Alyce Stevens Gardner, board chair said, “We feel a great responsibility to bring live symphonic music to our community. Our community craves cultural enrichment. Maestro Lucas Darger and the symphony musicians have taken that vision to heart; not only are they passionate about the music they play, but they love the audiences for whom they play.”
With a population in Washington County over 150,000 people, the citizens and musicians of Southern Utah need the infusion of great, live classical music into their hearts and minds (census.gov). Representative V. Lowry Snow remarked, “The arts are important [and] they need to be recognized. The arts bring richness to life.”
The Southwest Symphony strives to be a leader in the arts and encourages growth in live arts performance attendance by providing diverse and engaging programming. As the only organized community orchestra in Washington County, the Southwest Symphony has financially been supported by community partners. Combined with the generous support of the Utah Division of Arts and Museums, the City of St. George and Washington County RAP tax, individuals and local businesses including Canyon Media, Cache Valley Bank, Ashton Financial, the Eccles Foundation, and the Sorenson Foundation, have donated to the symphony. With enduring support, the Southwest Symphony hopes to continue it’s rich musical legacy into a prosperous future.
Norm Fawson, violist and symphony founder said, “The symphony has continued to grow and develop to serve the community. It is truly a grassroots community project.” Now with over 70 volunteer members, the symphony performs over seven concerts a year often including renowned guests soloists such as Michael Cavanaugh, David Park, Pacho Flores, Caroline Campbell, Rosin Cello Duo, Josh Wright, Demarre McGill, Jenny Oaks Baker, Lexi Walker and Alex Boye. The Southwest Symphony performs a diverse and captivating series of concerts encompassing a wide variety of themes and genres, combining classical and popular music. Handel’s “Messiah”, the Halloween Spooktacular, the Youth Concerto Competition, featuring local young musicians, and the season finale pops concert are performed annually. In addition, the symphony annually provides educational outreach concerts to over 3000 Washington county students.
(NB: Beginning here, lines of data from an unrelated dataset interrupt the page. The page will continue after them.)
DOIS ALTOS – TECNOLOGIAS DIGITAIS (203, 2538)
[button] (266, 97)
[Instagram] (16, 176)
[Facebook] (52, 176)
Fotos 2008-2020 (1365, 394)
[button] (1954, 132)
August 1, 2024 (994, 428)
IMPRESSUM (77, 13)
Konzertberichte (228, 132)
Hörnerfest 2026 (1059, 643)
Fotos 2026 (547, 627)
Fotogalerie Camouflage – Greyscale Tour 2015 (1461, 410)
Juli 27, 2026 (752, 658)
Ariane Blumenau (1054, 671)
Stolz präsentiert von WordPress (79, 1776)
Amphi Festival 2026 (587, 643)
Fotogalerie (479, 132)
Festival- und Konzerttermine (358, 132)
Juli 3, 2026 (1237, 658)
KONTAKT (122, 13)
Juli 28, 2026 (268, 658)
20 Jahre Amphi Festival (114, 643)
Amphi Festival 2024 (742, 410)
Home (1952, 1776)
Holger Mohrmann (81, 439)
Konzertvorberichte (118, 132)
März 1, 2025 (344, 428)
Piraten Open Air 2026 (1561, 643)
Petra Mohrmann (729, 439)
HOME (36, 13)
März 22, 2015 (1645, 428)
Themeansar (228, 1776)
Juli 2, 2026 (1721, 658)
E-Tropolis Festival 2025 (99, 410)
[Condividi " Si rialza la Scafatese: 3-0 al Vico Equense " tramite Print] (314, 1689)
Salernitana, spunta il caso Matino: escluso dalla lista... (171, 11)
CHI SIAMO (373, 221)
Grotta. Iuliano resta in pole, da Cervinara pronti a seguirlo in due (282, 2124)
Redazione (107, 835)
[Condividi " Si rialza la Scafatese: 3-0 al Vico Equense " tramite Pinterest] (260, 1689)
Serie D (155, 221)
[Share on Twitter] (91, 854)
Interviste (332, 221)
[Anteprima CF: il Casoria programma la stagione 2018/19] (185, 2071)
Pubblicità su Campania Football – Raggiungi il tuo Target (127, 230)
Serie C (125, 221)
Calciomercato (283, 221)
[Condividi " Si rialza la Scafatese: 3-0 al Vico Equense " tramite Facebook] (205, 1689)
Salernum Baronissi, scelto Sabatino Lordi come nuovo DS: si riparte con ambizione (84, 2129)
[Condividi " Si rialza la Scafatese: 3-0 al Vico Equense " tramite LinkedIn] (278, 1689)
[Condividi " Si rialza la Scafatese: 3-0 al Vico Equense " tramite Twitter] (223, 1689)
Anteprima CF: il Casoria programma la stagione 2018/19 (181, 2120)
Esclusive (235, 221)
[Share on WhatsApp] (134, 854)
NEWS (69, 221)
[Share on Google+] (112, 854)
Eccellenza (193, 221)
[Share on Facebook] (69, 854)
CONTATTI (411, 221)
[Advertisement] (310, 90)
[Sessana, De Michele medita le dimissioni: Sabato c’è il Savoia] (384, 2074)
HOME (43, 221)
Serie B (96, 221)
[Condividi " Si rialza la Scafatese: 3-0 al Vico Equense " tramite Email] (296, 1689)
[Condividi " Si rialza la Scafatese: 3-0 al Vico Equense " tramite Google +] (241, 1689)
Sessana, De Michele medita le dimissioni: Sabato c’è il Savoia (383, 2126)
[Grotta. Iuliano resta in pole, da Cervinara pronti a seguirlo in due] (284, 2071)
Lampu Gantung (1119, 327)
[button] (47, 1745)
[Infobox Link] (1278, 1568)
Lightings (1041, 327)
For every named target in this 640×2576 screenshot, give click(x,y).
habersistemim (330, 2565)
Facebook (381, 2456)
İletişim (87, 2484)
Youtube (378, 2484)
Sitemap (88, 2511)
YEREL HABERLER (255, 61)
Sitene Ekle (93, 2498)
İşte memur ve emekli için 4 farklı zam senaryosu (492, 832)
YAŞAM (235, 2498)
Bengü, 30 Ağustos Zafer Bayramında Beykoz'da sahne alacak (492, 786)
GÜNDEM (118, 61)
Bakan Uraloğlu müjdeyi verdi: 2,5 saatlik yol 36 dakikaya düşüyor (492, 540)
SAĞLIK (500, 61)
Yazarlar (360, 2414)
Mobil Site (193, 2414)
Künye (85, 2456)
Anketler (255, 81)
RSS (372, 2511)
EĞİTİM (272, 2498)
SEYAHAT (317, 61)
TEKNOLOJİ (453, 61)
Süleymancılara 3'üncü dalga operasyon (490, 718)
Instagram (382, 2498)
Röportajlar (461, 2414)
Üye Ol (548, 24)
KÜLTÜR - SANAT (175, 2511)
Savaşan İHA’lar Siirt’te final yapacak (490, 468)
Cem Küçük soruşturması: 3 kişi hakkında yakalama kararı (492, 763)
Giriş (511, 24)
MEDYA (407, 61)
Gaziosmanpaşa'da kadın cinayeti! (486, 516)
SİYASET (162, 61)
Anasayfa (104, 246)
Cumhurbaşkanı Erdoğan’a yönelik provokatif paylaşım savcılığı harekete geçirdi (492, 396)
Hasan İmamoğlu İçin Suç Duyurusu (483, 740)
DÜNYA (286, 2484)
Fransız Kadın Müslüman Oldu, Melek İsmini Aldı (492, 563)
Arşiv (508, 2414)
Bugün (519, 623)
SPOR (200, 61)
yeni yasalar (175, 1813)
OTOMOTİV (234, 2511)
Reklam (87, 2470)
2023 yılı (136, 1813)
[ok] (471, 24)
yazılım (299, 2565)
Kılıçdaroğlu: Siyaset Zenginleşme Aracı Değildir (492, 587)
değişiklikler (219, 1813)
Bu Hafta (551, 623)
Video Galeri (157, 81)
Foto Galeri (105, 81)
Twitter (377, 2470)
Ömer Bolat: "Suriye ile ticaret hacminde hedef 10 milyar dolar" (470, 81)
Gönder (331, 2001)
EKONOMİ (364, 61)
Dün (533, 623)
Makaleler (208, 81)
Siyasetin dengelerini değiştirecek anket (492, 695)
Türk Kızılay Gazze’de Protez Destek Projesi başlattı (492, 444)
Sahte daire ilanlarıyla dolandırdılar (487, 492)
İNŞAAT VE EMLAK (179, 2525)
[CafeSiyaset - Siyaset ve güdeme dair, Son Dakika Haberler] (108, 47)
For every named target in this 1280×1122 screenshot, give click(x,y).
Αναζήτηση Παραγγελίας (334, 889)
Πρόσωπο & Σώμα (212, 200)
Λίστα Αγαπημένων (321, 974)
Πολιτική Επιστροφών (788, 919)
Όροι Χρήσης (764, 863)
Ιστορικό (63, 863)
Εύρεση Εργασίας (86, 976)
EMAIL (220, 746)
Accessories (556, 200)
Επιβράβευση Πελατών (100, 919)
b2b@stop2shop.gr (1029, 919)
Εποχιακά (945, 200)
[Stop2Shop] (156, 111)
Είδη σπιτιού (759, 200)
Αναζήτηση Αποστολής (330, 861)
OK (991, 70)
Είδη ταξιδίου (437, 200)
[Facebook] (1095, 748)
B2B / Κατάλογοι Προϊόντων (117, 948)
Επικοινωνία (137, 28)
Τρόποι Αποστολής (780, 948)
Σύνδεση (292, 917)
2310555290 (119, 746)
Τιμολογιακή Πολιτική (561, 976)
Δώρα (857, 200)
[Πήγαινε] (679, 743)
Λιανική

The symphony regularly collaborates with other local artists such as Lieto Voices, DSU Raging Red and the St. George Dance Company.
Proclaimed “Guardians of the Musical Arts” by St. George News, Maestro Lucas Darger is at the helm of the symphony. He leads with clarity, passion and excellence. He said, “I get to work with bright, talented people and together, we get to play some of the greatest music ever composed.”